Born in Israel in 1951, Boaz Vaadia is an internationally known sculptor who works primarily in stone and bronze. Vaadia moved to New York in 1975 and his studio is located in Williamsburg Brooklyn.
Growing up on a farm in Gat Rimon, Israel, Vaadia was inspired by the nature around him. Vaadia says of his sculpture, “I work with nature as an equal partner, that’s still the strongest thing I deal with today, that primal connection of man to earth. It’s in the materials I use, the environments I make and the way I work.”
Vaadia hand-carves slices of slate and bluestone, shaping them to be layers in a kind of topographical map. He stacks the horizontal slabs until the graded silhouette of a person, animal or group emerges. He views the geological layering of the stone as a natural model for his own sculptural process. It seems a logical metaphor for our human layering of experience and memory.

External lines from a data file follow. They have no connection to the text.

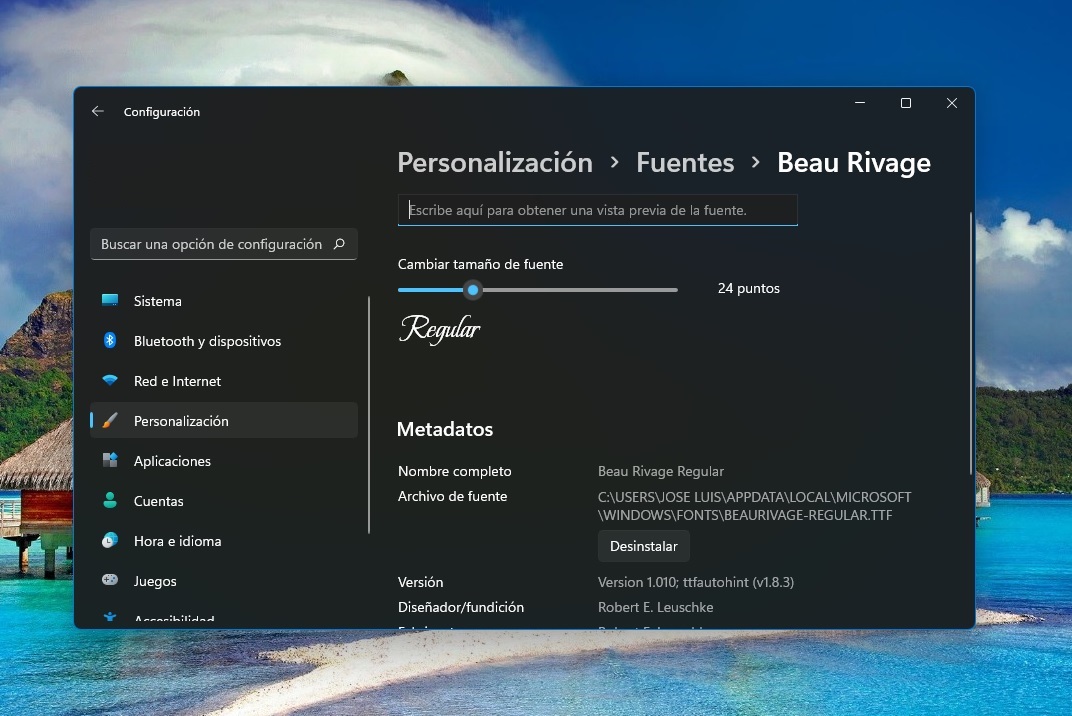1072x716 pixels.
Task: Click the Cuentas person icon
Action: [x=110, y=501]
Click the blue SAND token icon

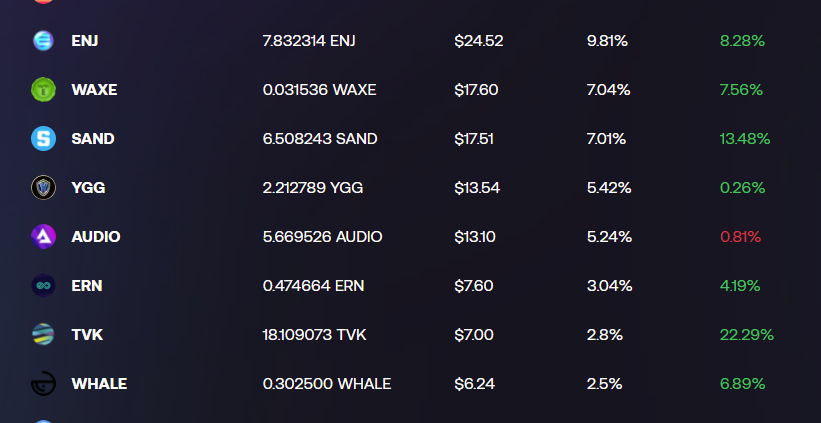(x=43, y=139)
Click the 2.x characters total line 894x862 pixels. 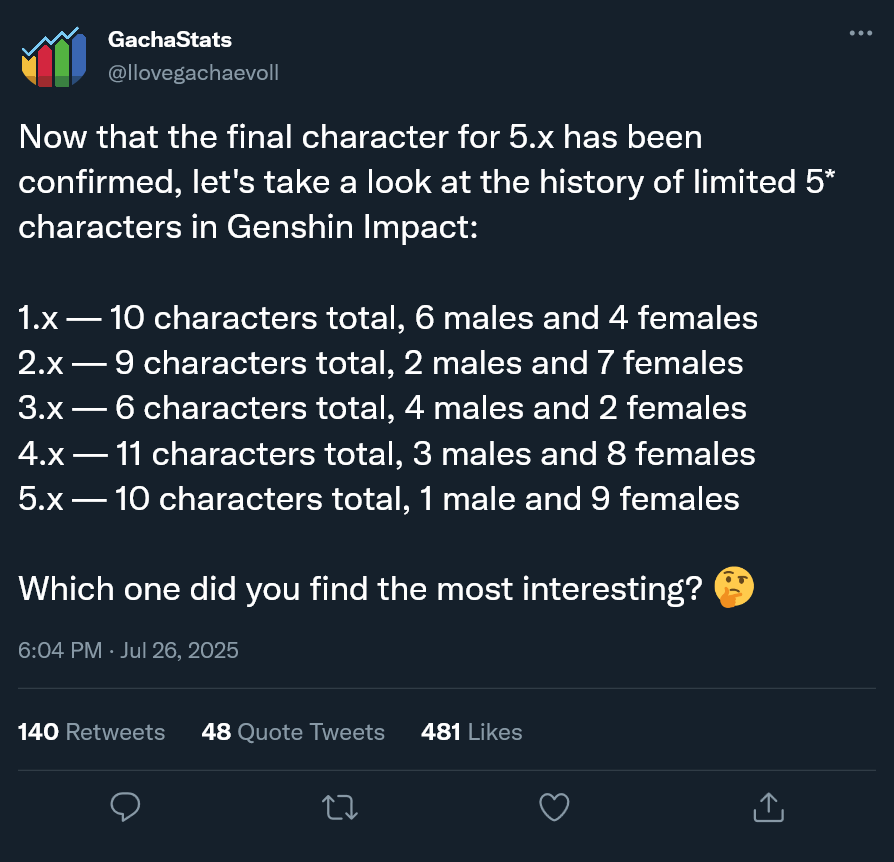point(381,363)
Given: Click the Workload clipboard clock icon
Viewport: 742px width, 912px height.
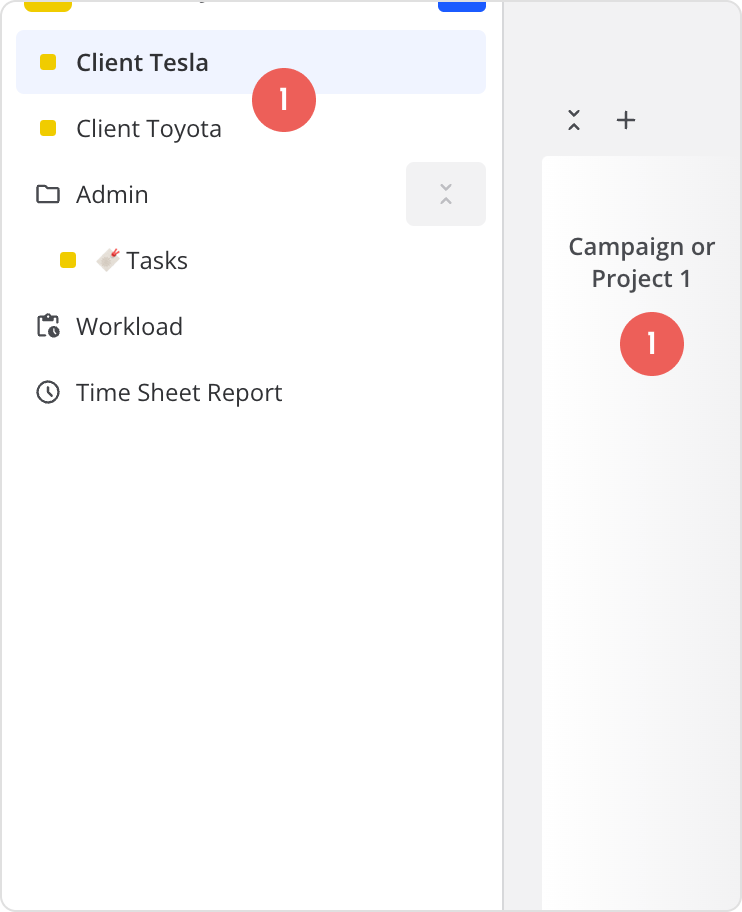Looking at the screenshot, I should 47,327.
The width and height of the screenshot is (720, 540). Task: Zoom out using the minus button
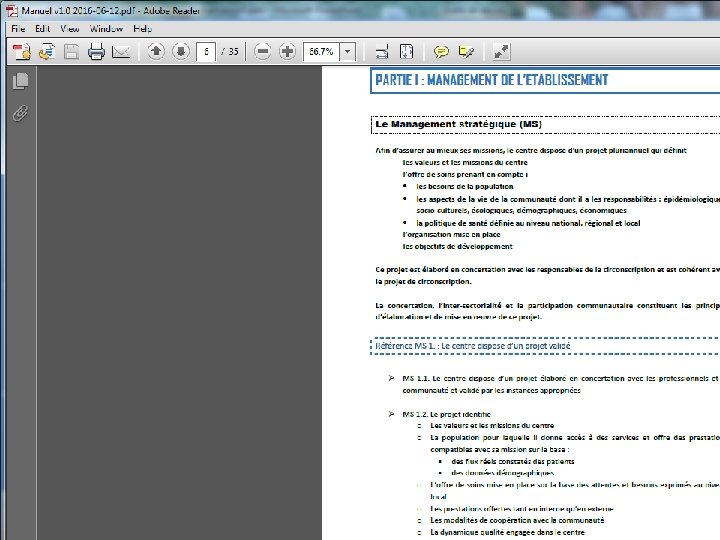262,51
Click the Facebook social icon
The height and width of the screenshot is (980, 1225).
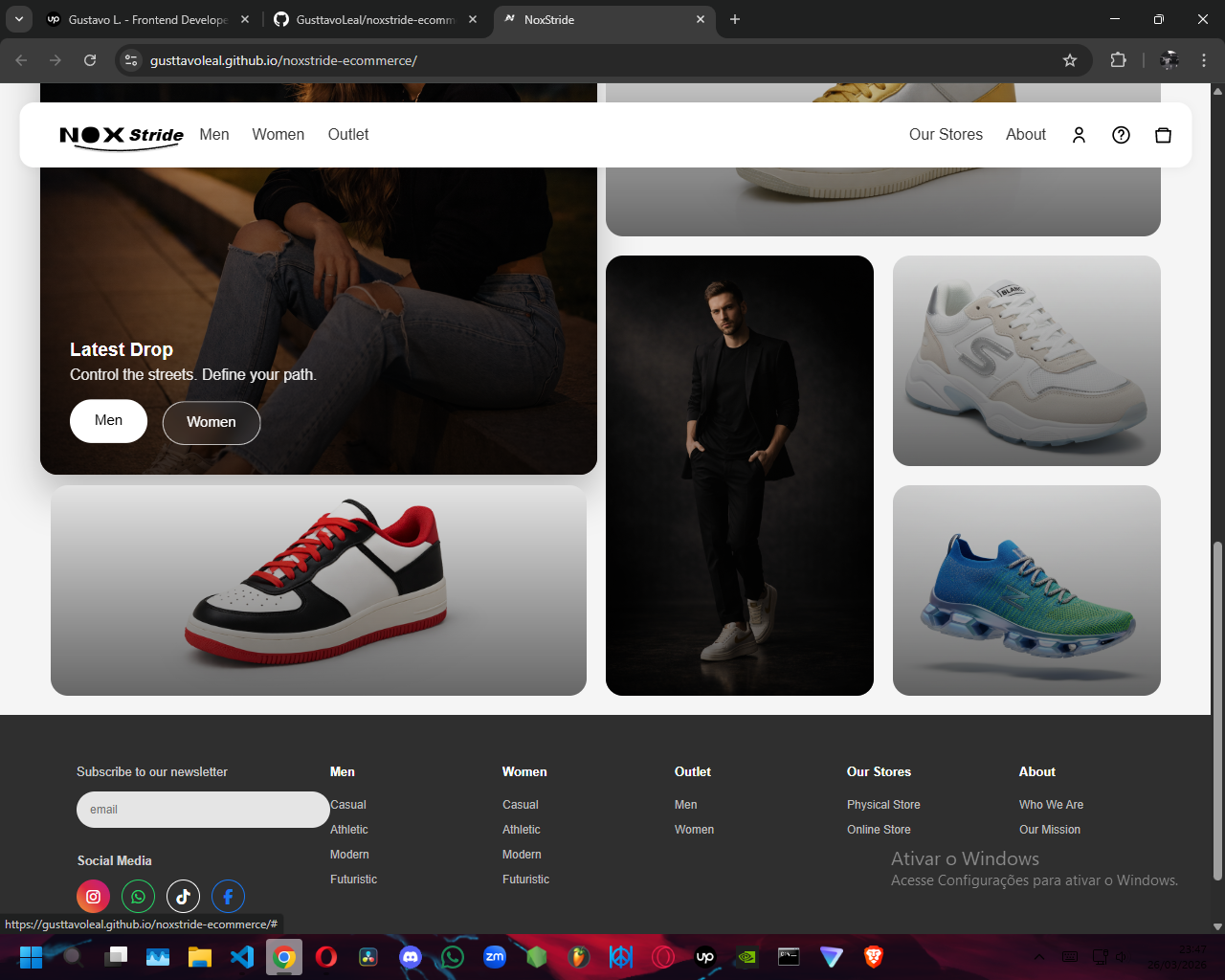tap(228, 897)
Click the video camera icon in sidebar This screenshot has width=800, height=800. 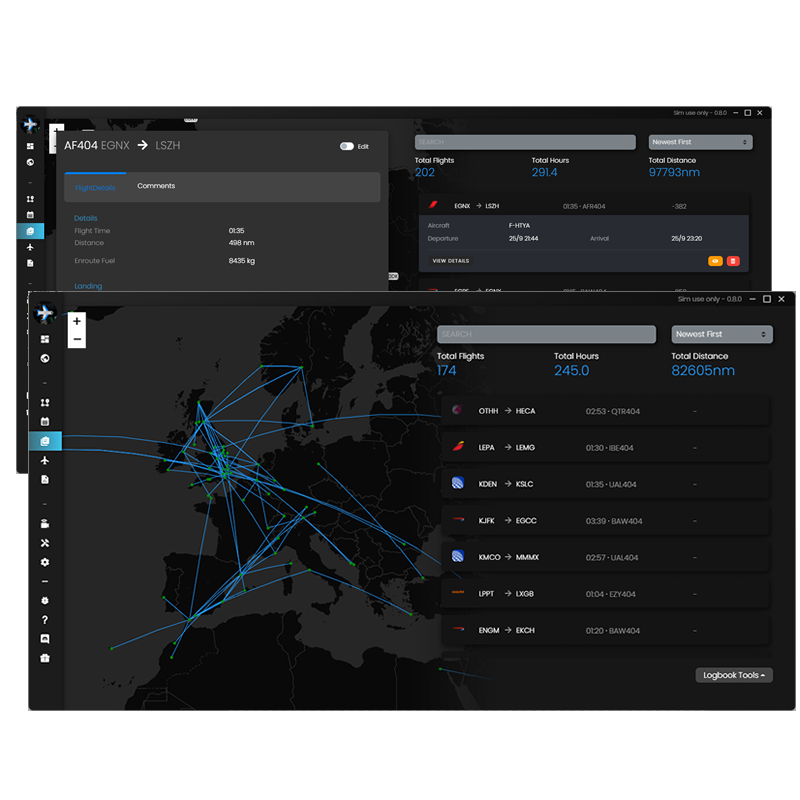(x=45, y=524)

Vaadia continues the process by casting select pieces in bronze, creating a limited edition. Paired with his sculptures are glacial boulders which function visually as counterpoints to the figures. His work appears as though created by natural forces, such as wind and water; they look simultaneously ancient and futuristic, as if the workmanship forms a bridge from the Stone Age to the digital age.
Vaadia’s sculptures are permanently sited in many prominent public locations worldwide such as the Time Warner Center, New York City, and included in many museums and private collections globally, such as the Metropolitan Museum of Art, New York City, the Museum of Modern Art, San Francisco, and the Israel Museum, Jerusalem.